In the adversarial sampling strategy, a perturbation, δ is applied to randomly chosen structures, x from the initial training data. The perturbation is then iteratively updated using gradient-ascent to maximize the uncertainty of the perturbed structures, U(xδ), as defined below

$$\mathop{\max }\limits_{\delta }p({x}_{\delta })U({x}_{\delta }).$$
(16)

More precisely, U(xδ) is taken to be \({\sigma }_{F}^{2}({x}_{\delta })\) for the ensemble-based method (Eq. (5)) and MVE, Var[μF(xδ)] for evidential regression (Equation (10)), and NLL(xδxtrain) for GMM (Equation (12)). p(xδ) is the thermodynamic probability of the perturbed structures based on the distribution of data already available to the model

$$p({x}_{\delta })=\frac{\exp \left(-\frac{\hat{E}({x}_{\delta })}{{k}_{{{{\rm{B}}}}}T}\right)}{{\sum }_{x\in {{{\rm{train}}}}}\exp \left(-\frac{E(x)}{{k}_{{{{\rm{B}}}}}T}\right)}$$
(17)

where kB is the Boltzmann constant, T the absolute temperature, and \(\hat{E}({x}_{\delta })\) in the numerator is the predicted energy of the perturbed structure, while E(x) in the denominator denotes ground truth energy of structures in the initial training data set. Refer to Supplementary Section III for parameters used in adversarial sampling.
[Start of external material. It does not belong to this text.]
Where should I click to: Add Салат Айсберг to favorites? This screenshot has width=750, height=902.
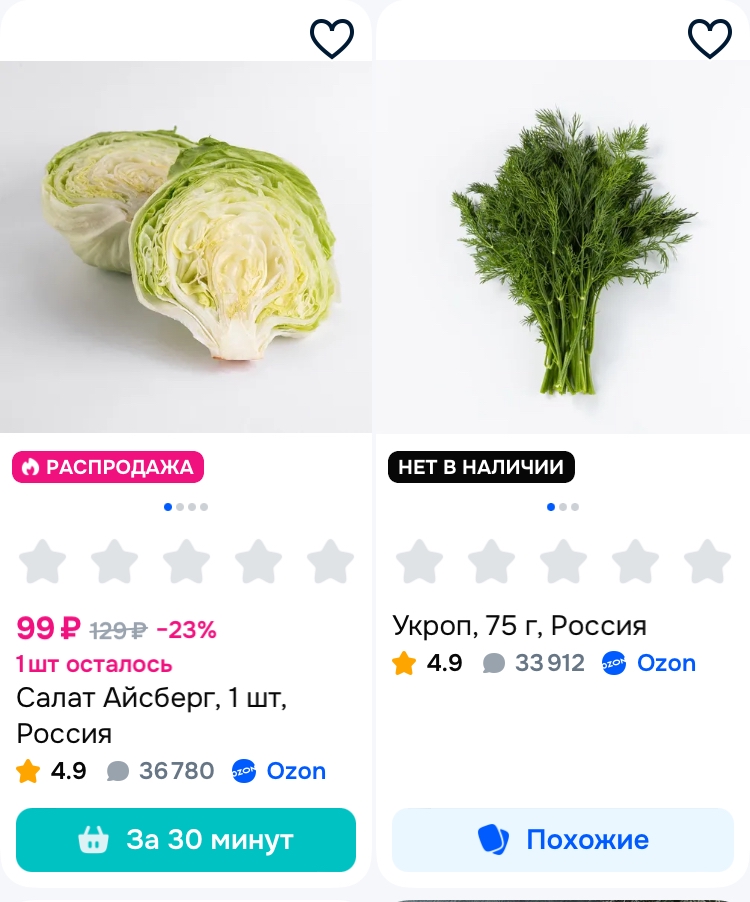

Molecular dynamics (MD) simulations

NN-based MD simulations were performed in the NVT ensemble with the Nosé-Hoover thermostat. In the case of ammonia, 100 5 ps-long MD simulations were run for four different temperatures (300 K, 500 K, 750 K, and 1000 K) and for each UQ method at a timestep of 0.5 fs. The initial configurations for all simulations were picked randomly from the initial training data set. The trajectories were considered unstable if the distance between the atoms were closer than 0.75 Å or larger than 2.25 Å or if the predicted energy was lower than the global minimum energy, which is at a reference point of 0 kcal mol−1 in this work. For simulations of silica, 10 1 ns-long trajectories at a temperature of 2500 K were performed for each UQ methods at all generations with a time step of 0.25 fs. The initial structures for all simulations were picked randomly from the structures sampled at 2500 K equilibration simulation in the initial training data set. The trajectories were considered unstable if the kinetic energy becomes 0, a null value or greater than 10,000 kcal mol−1 or 14.3 kcal mol−1 atom−1 (due to destabilization of the predicted potential energy in a false minimum27), or if the distances between any atoms are less than 1.0 Å. No upper bound was imposed on the atomic distances because the simulations tend to fail before any stretching of bond occurs. All simulations were performed using the Atomic Simulation Environment (ASE) library in the Python language77.